For example, the 21st century has seen both the proposed Equal Opportunity to Govern Amendment to allow naturalized citizens to run for President and the proposal to abolish birthright citizenship for children of foreign nationals.
There are two ways to get a proposal adopted by Congress. The first is to put the proposal to a vote in the Senate and the House of Representatives. Votes with a positive two-thirds majority can progress to the next stage. Right now, that means that 34 of the 50 states need to vote in favor. This does mean that 16 state representatives could vote against in the interest of the constituents and lose. But, there is still a larger number in favor of that democratic process. Once approved by Congress, the amendment and all related materials are sent to each state governor by the national archivist.

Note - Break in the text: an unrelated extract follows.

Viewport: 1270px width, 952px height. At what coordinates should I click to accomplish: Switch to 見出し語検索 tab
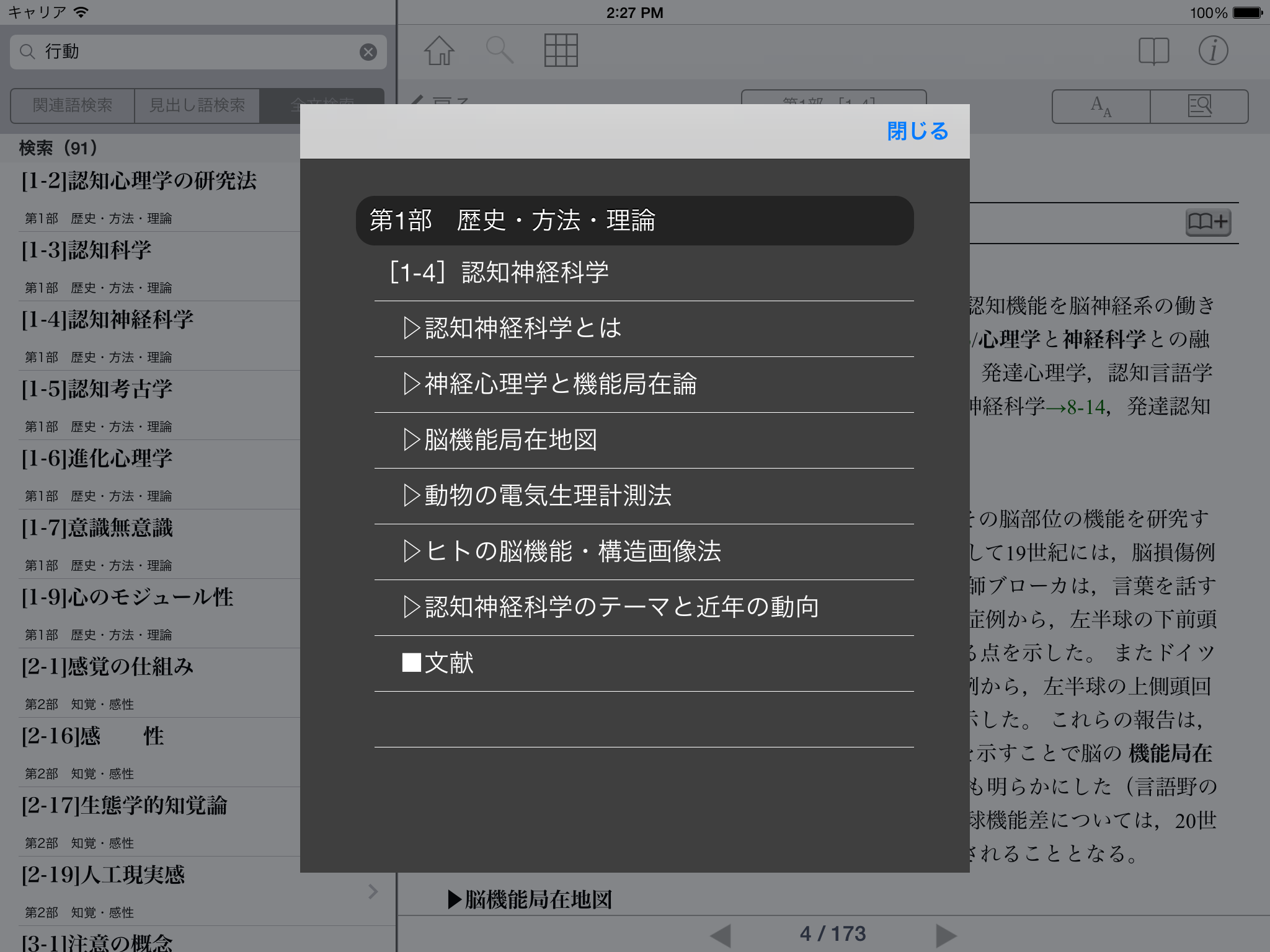coord(197,105)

The alternative is for Congress to call a national convention on the application of the legislatures of two-thirds of the states. As things stand, this process is available but has never occurred, with Congress choosing to go for that two-thirds majority vote instead.
There is the amendment ratification process. Again, there are two options, and the choice on which path to take is up to Congress at that moment. The first is to call on legislatures of all states to agree to the wording of the amendment and return it to the National Archives. Again, there must be a majority in order to make any amendment official. This time, that majority is three-fourths, taking the required number of votes to 38. This is the route taken for all but the 21st amendment. Here, Congress called on the state ratifying conventions of the same three-fourths majority.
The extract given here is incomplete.